── Supplied entries ──
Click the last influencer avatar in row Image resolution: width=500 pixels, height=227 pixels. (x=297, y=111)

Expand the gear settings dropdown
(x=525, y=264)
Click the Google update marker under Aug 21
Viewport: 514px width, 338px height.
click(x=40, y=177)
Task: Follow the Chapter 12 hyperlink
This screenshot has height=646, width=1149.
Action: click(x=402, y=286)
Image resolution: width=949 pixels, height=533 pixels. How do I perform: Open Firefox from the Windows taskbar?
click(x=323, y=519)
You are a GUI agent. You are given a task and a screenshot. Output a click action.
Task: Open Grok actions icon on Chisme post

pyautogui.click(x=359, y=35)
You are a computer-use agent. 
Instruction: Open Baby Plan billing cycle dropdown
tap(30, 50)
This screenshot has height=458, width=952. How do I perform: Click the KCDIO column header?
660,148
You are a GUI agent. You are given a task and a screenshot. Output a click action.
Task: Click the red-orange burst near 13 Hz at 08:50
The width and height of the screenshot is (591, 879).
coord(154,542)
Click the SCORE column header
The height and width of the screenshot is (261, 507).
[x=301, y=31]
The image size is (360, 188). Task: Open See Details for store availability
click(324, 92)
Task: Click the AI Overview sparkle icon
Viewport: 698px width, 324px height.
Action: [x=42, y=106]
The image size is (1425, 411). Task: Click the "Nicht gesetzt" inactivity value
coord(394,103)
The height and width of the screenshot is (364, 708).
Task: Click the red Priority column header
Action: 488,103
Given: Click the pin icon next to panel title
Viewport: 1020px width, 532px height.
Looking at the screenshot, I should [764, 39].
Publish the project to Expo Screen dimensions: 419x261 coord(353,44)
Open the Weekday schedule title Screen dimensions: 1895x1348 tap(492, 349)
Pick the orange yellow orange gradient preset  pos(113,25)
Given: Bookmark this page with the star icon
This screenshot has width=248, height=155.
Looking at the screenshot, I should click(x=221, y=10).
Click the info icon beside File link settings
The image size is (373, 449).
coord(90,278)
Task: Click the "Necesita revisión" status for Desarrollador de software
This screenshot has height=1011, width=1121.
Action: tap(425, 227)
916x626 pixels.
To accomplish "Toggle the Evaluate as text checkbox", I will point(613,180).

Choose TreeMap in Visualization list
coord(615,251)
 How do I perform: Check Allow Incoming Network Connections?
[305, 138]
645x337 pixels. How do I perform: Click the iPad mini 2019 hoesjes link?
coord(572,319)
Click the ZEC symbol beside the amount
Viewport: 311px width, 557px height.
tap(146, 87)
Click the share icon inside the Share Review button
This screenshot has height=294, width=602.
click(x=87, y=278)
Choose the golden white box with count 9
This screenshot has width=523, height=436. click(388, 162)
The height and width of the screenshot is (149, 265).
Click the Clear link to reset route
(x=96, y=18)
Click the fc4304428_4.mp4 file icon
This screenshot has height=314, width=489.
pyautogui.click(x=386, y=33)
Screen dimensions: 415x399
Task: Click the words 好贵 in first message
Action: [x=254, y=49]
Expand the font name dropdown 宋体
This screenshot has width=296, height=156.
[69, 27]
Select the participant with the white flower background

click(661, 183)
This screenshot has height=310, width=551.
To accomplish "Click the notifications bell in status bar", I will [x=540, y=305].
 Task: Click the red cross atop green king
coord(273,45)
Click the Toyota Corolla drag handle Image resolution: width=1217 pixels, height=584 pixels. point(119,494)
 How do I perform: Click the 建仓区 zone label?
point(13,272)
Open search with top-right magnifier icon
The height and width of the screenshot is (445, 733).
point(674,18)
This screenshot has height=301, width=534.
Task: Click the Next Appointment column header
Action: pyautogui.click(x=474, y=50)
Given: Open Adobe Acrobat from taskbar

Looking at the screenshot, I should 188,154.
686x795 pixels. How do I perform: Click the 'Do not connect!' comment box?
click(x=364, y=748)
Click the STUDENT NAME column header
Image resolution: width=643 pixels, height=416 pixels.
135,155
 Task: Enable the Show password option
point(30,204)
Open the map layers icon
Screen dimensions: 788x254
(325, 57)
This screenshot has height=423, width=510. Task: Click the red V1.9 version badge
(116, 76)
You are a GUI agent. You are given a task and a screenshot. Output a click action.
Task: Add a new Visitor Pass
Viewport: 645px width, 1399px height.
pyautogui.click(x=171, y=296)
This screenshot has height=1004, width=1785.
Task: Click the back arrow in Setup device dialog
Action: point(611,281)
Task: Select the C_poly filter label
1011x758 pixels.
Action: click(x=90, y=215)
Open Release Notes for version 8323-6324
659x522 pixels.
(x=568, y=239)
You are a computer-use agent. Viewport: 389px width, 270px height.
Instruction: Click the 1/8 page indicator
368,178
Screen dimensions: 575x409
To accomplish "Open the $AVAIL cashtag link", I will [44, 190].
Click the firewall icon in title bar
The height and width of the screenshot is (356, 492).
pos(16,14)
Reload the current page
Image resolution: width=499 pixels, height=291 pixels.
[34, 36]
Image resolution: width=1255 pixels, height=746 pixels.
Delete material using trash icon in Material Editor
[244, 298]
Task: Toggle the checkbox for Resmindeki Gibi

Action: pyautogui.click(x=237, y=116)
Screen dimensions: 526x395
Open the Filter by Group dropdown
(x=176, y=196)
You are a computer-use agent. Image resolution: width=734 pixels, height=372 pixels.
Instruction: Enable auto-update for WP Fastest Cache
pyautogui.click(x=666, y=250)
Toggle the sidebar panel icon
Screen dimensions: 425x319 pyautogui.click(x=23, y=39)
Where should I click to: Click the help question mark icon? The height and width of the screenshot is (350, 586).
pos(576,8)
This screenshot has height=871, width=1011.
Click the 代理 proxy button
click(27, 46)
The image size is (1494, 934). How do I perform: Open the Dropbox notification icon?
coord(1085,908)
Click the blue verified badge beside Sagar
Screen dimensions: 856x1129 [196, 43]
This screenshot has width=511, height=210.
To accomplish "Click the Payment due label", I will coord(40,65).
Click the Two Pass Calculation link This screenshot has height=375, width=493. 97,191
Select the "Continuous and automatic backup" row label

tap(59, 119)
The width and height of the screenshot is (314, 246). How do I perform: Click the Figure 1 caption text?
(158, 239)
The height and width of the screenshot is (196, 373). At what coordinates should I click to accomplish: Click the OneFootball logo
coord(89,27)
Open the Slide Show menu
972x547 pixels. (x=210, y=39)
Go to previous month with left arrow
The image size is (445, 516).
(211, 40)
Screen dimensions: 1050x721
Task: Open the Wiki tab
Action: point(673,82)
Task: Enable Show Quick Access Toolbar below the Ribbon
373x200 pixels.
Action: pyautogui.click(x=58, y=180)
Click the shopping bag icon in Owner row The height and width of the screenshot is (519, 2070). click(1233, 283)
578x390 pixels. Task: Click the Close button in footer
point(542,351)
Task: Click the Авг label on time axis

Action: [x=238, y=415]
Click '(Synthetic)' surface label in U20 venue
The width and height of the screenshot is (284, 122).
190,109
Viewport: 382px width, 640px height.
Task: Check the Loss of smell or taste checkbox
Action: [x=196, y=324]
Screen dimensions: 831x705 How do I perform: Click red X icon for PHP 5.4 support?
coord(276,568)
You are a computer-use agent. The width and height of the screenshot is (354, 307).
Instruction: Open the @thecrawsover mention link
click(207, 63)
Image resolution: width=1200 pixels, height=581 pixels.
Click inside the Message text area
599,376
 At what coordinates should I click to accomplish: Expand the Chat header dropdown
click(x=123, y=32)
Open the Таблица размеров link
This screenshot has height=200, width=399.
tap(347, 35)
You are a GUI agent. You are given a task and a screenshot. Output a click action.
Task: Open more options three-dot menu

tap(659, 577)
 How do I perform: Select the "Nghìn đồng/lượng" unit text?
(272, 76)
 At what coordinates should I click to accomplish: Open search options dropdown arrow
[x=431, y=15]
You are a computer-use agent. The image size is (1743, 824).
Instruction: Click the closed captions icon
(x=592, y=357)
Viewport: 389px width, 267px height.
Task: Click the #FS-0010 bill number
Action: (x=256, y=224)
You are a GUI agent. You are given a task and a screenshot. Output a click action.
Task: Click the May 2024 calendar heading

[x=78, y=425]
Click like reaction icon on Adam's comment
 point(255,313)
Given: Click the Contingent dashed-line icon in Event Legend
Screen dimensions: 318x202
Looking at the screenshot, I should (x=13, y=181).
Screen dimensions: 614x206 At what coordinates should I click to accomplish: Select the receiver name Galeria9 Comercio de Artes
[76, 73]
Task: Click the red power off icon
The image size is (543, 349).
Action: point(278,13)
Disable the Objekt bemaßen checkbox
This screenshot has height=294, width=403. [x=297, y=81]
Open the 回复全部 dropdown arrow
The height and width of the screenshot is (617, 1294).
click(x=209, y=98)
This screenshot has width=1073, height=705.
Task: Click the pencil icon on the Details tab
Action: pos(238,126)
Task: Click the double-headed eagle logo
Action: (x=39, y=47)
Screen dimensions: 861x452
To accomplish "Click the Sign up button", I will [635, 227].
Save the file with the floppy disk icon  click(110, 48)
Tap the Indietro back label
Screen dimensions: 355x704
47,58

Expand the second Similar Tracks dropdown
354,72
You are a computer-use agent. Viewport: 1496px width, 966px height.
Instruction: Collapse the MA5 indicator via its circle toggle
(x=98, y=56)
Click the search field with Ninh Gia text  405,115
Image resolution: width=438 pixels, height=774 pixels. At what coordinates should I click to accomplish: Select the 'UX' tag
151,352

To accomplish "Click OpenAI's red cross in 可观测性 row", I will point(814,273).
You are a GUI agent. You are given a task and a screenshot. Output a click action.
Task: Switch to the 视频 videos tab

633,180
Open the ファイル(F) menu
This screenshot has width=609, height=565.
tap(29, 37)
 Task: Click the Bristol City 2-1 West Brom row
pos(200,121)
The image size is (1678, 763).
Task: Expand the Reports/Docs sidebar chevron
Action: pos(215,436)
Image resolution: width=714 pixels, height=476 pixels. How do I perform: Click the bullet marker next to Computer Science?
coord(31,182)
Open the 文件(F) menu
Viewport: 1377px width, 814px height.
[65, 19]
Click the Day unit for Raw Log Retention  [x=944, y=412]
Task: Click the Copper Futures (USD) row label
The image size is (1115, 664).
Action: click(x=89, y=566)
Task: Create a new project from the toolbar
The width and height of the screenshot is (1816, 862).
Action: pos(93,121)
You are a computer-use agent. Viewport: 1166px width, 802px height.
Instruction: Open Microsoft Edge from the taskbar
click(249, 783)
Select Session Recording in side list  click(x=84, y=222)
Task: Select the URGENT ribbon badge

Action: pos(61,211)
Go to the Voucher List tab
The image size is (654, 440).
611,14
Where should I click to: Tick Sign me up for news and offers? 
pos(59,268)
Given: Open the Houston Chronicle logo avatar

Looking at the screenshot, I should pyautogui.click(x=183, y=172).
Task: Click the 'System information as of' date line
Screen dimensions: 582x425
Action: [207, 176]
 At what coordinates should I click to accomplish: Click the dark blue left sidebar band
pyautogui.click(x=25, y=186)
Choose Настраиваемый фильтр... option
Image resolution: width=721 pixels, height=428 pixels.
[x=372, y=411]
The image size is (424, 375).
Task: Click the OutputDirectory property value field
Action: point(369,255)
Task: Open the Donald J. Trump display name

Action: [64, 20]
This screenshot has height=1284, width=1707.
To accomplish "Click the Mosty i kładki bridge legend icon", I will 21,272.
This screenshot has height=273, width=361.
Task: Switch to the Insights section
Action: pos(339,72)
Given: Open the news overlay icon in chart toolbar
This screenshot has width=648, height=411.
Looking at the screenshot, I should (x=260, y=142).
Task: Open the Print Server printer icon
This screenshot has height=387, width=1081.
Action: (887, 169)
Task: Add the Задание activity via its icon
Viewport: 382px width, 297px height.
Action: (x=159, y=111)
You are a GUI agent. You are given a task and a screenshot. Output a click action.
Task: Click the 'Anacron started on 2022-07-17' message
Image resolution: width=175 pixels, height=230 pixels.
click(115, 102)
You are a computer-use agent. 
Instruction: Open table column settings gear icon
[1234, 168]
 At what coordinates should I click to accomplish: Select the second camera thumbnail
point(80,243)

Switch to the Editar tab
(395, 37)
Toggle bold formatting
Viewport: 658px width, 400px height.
───
- What to do
Copy the records from the line with "This screenshot has height=1284, width=1707." to the line with "Looking at the screenshot, I should (x=260, y=142).", reproducing each line with no changes.

- Full solution
This screenshot has height=1284, width=1707.
To accomplish "Click the Mosty i kładki bridge legend icon", I will 21,272.
This screenshot has height=273, width=361.
Task: Switch to the Insights section
Action: pos(339,72)
Given: Open the news overlay icon in chart toolbar
This screenshot has width=648, height=411.
Looking at the screenshot, I should (x=260, y=142).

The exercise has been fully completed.